> **Records provided**:

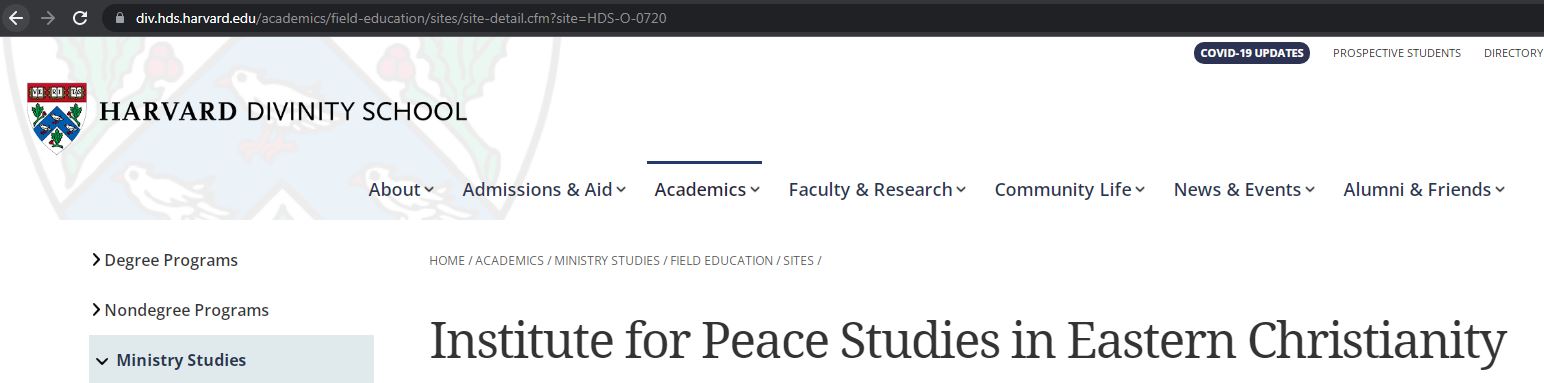The height and width of the screenshot is (383, 1544).
Task: Reload the page with the refresh icon
Action: pyautogui.click(x=81, y=18)
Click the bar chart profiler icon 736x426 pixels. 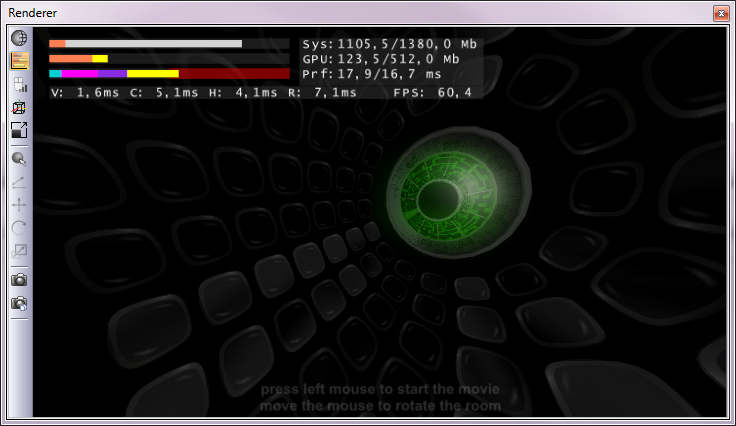(19, 84)
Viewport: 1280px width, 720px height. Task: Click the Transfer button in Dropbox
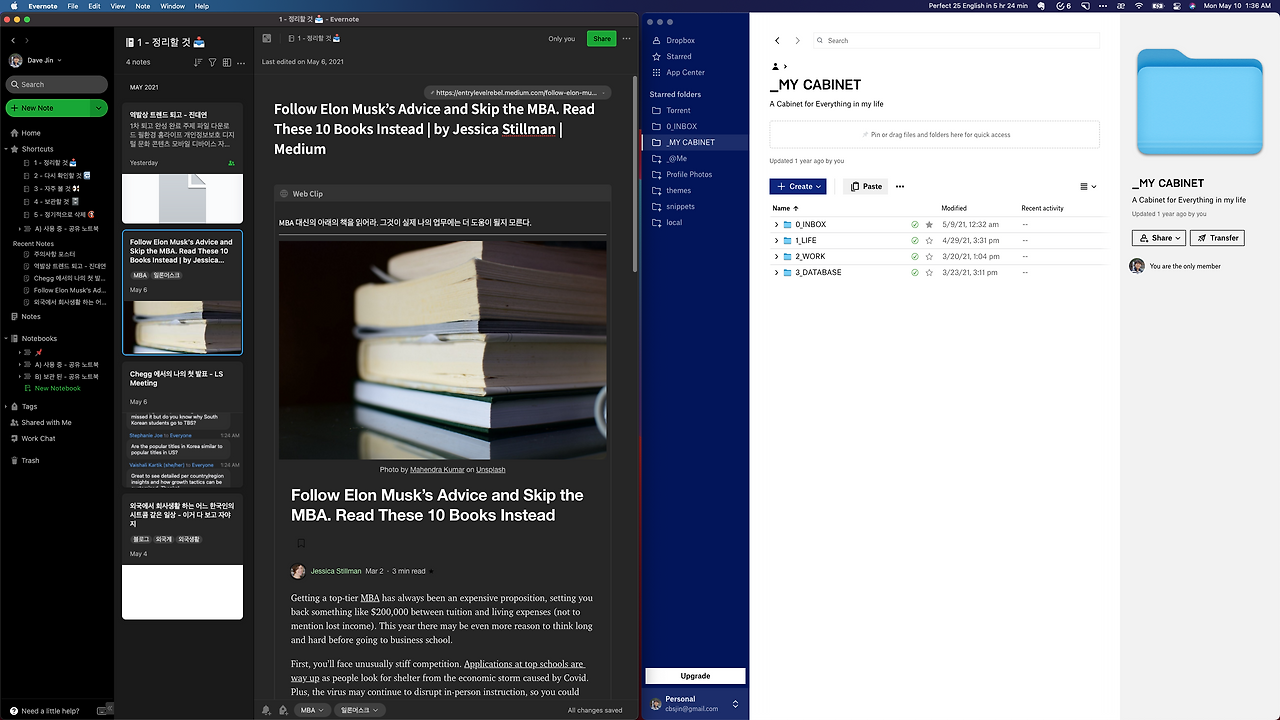click(x=1217, y=238)
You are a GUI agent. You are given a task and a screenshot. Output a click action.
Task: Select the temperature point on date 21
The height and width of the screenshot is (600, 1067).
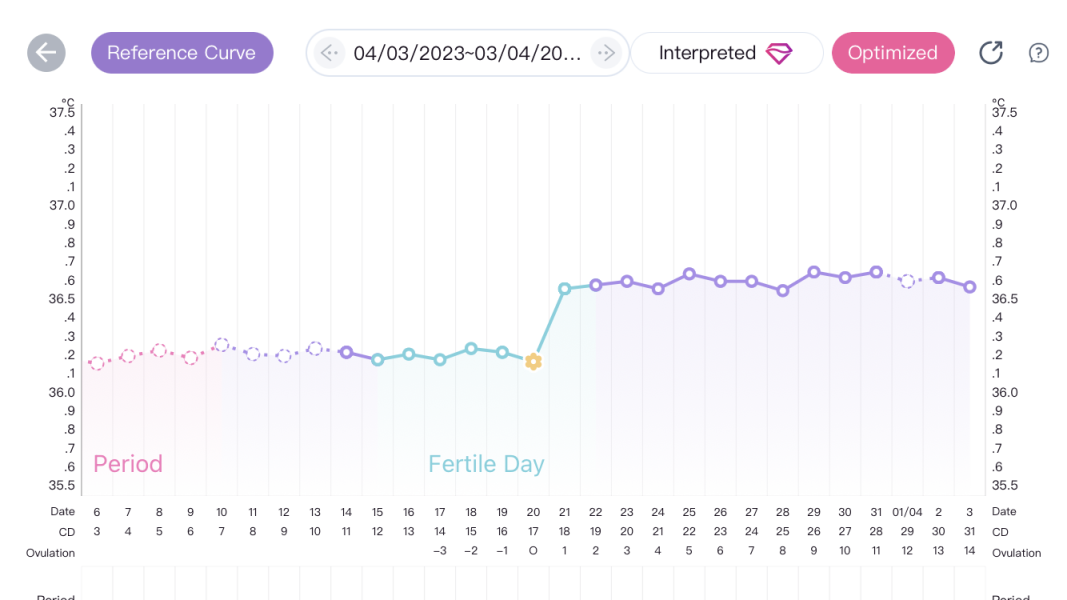(x=564, y=289)
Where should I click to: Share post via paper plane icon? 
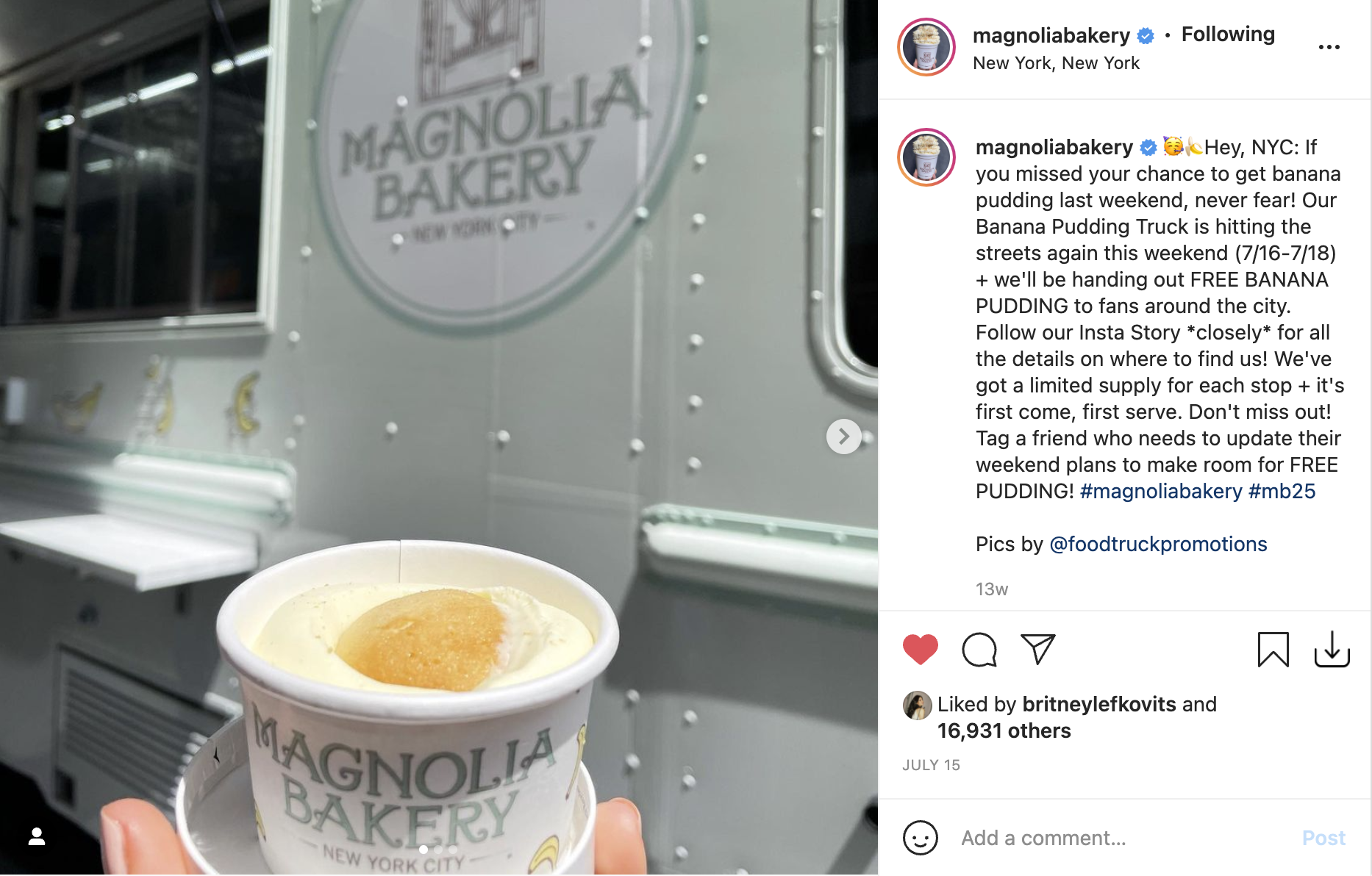point(1038,649)
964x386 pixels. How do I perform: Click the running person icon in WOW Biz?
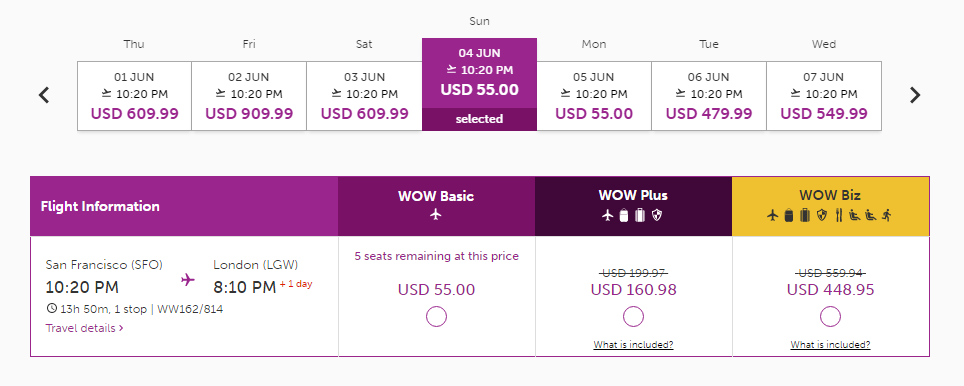pos(886,215)
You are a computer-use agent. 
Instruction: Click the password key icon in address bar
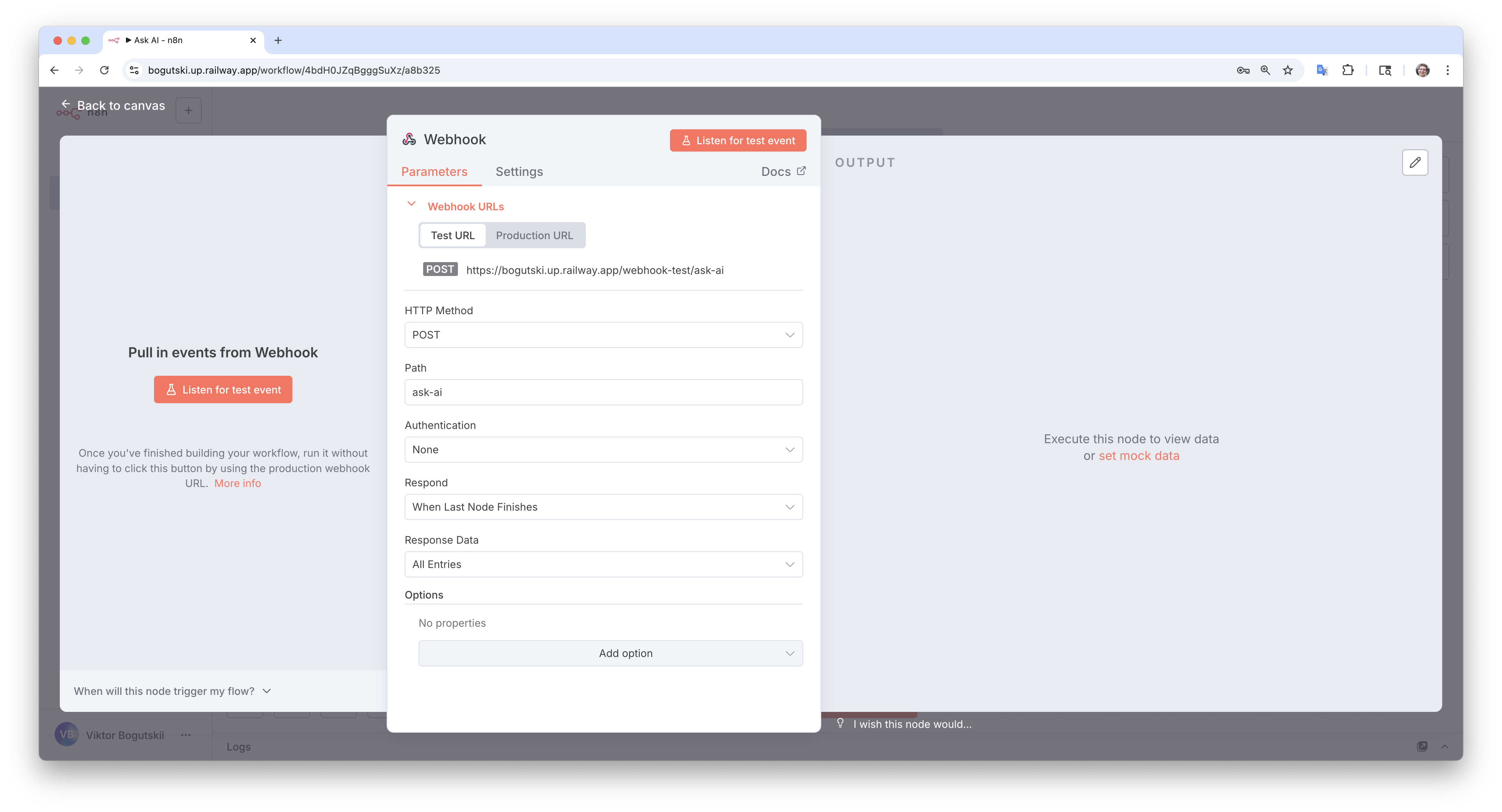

> **Task goal**:
Rewrite every line from the one containing "You are a GUI" through the end of the data, both ends included, and offset each coordinate in the answers by 119. Leave the pictures out.

> **Worked solution**:
You are a GUI agent. You are given a task and a screenshot. Output a click action.
Task: Select the temperature point on date 21
The height and width of the screenshot is (600, 1067).
(x=683, y=408)
Where should I click to: Share post via paper plane icon? 
point(1157,768)
964x386 pixels. How do I perform: Click the running person icon in WOW Biz?
pos(1005,334)
You are a computer-use agent. 
Instruction: Click the password key icon in address bar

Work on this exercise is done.